Trevor Story was named to the California League midseason all-star team on Wednesday, which is good news.
The bad news is that the Modesto Nuts’ lone representative in the game, which will be played June 17 in Wilmington, Del., has been on the disabled list since May 22 after breaking his left pinky and might not be able to play.
“We’re evaluating him on a day-by-day basis and we’re hoping that by the end of this weekend we’ll have an idea of when he’ll be able to play,” said Modesto manager Don Sneddon. “The consensus is that if he can’t get a game in before the All-Star Game he wouldn’t go.
Story took full swings with both hands in the cage on Wednesday and took ground balls at shortstop during batting practice.
“The finger feels good,” Story said. “I’m progressing pretty good and it feels better every day.”
When asked how many games he’d need to play before considering himself ready to play in an all-star game, Story said he wasn’t sure.
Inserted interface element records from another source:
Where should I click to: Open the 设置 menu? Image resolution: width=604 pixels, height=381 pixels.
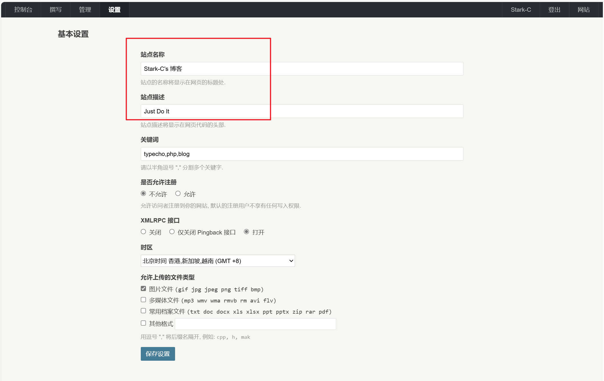[114, 10]
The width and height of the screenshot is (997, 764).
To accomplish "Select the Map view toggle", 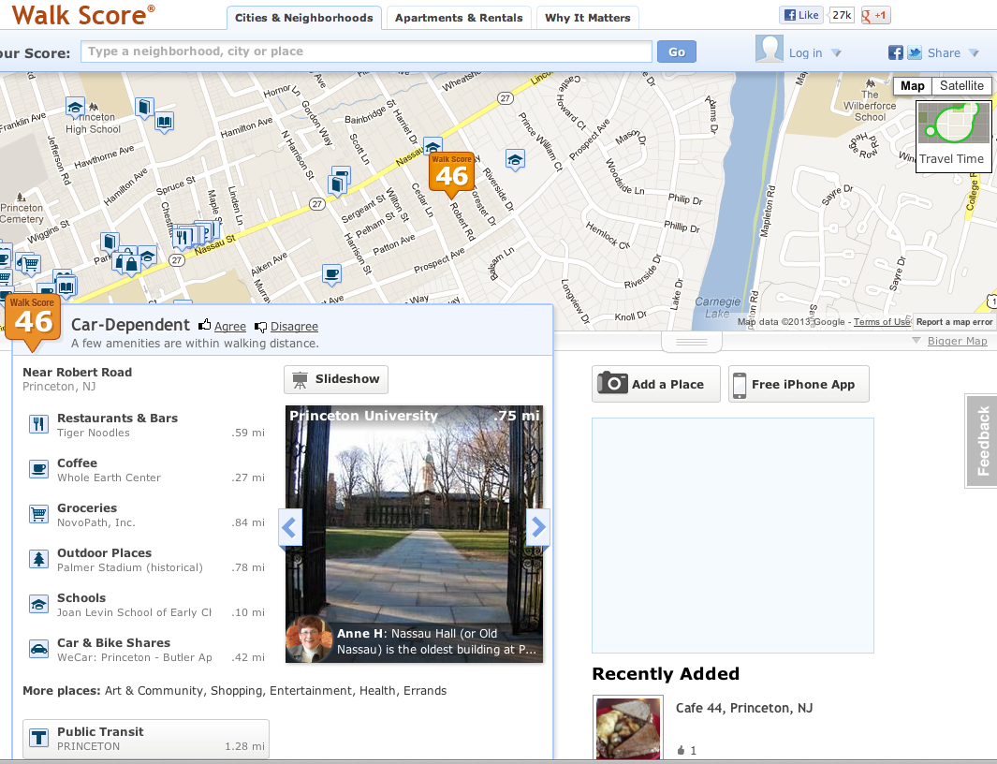I will pos(912,86).
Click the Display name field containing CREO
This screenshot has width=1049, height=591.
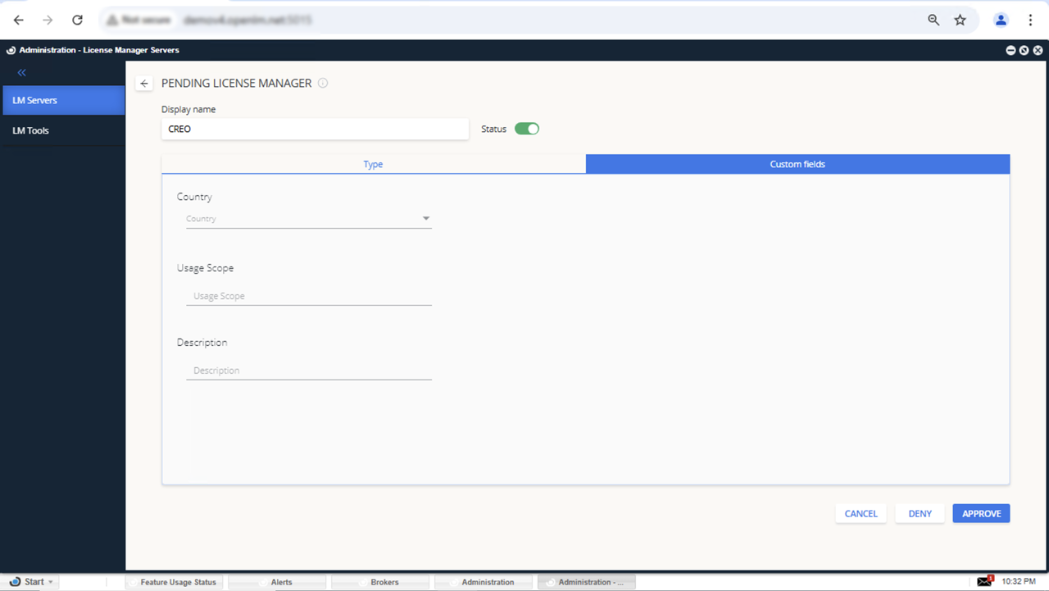point(315,129)
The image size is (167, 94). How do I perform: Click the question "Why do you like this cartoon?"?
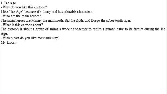25,7
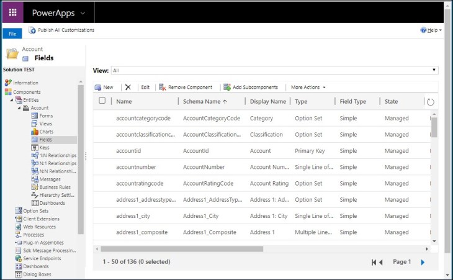Click the next page arrow icon
This screenshot has width=453, height=280.
pos(423,263)
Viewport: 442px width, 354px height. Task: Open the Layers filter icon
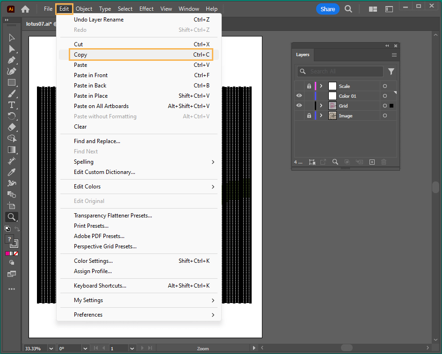391,72
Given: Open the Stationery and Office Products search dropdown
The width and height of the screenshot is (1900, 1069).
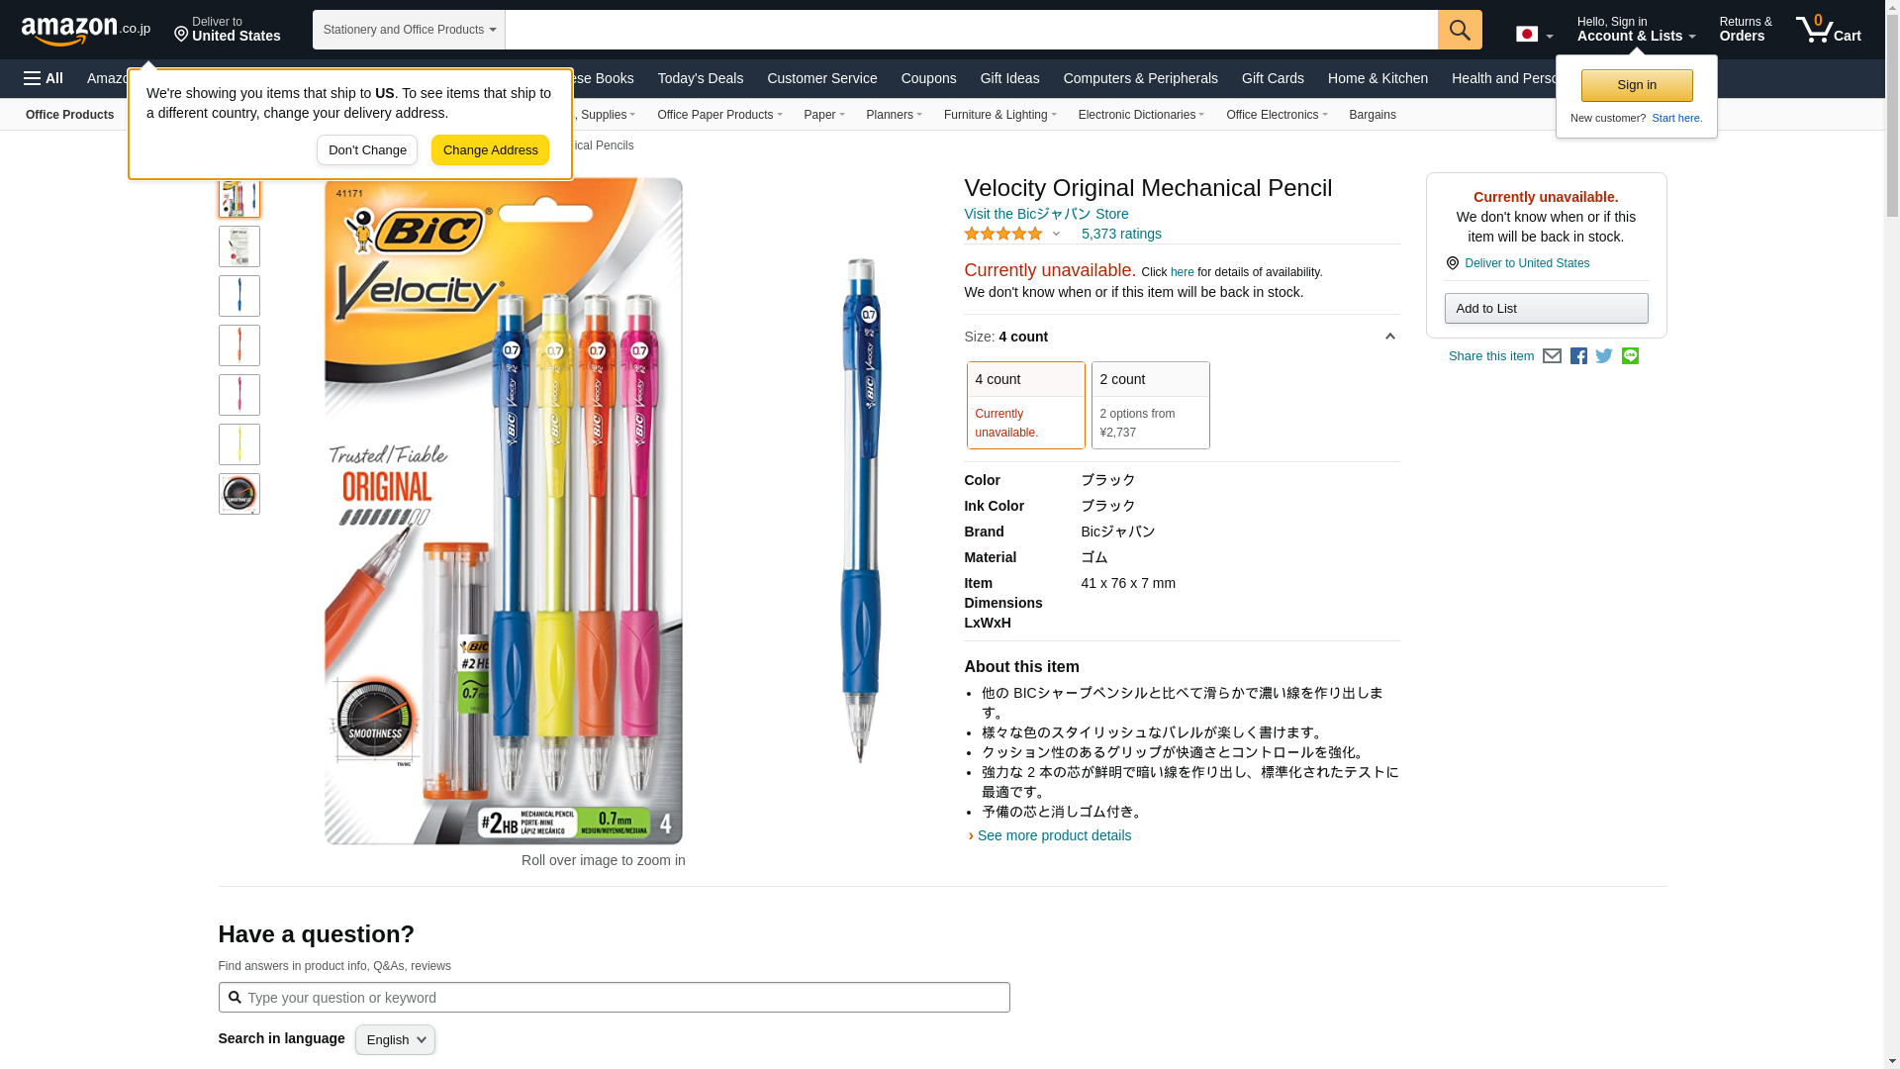Looking at the screenshot, I should tap(409, 30).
“I could come back feeling pretty good and not miss a beat, or I could be off on my timing and it could take longer,” Story said. “I’d say I could be ready in three to five games. The stitches are out and it’s closed-up and looking good.”
Story wants to play in the game, and the Rockies like their prospects to participate in showcase events. On the other hand, they certainly don’t want to rush Story back into action.
“A lot of it is going to come down to his pain tolerence,” Sneddon said. “We wouldn’t send him back there unprepared and without having played for three weeks. I’m optimistic.”
EDDIE BUTLER GETS THE CALL
Starting pitcher Eddie Butler, who was 4-4, 2.49 in 11 starts this season for Double-A Tulsa, has been called up to the Colorado Rockies and will start Friday’s game at Coors Field against the Los Angeles Dodgers.
Butler spent most of the 2013 season in Modesto, going 3-4, 2.39 in 13 starts. When he appears on Friday he’ll become the first former Nut to make his debut with the Rockies this season.
The callup was a particular source of pride for Modesto pitching coach Dave Burba. It’s always a thrill for minor league coaches to see their former players reach the majors, and Butler represents the first player coaches by Burba to reach The Show.
“I’m excited and I wish I could see it,” said Burba, who pitched in the major leagues for 15 years. “I feel he’ll be OK if he goes and doesn’t try to overdo it and doesn’t get caught up in the glamour and the thrill of being there, and doesn’t get into thinking that he needs to do extra.
“I think if he can avoid all that, we’re going to see a guy who will open some eyes.”